Source material below:
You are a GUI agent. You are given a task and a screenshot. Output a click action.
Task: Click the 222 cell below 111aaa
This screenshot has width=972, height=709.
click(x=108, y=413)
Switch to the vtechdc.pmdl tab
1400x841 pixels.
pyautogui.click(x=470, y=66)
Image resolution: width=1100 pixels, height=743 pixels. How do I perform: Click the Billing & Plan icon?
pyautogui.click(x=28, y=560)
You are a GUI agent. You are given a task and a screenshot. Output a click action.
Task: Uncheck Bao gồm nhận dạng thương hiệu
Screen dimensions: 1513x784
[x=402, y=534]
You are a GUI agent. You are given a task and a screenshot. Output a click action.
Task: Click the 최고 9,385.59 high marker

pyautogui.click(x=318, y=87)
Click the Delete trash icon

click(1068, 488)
End of Source material.
_Exercise requirements_
Transcribe all of the data exactly, leaving no line out.

_Finished exercise_
You are a GUI agent. You are given a task and a screenshot. Output a click action.
Task: Click the 222 cell below 111aaa
This screenshot has width=972, height=709.
click(x=108, y=413)
Switch to the vtechdc.pmdl tab
1400x841 pixels.
pyautogui.click(x=470, y=66)
Image resolution: width=1100 pixels, height=743 pixels. How do I perform: Click the Billing & Plan icon?
pyautogui.click(x=28, y=560)
You are a GUI agent. You are given a task and a screenshot. Output a click action.
Task: Uncheck Bao gồm nhận dạng thương hiệu
Screen dimensions: 1513x784
[x=402, y=534]
You are a GUI agent. You are given a task and a screenshot. Output a click action.
Task: Click the 최고 9,385.59 high marker

pyautogui.click(x=318, y=87)
Click the Delete trash icon

click(1068, 488)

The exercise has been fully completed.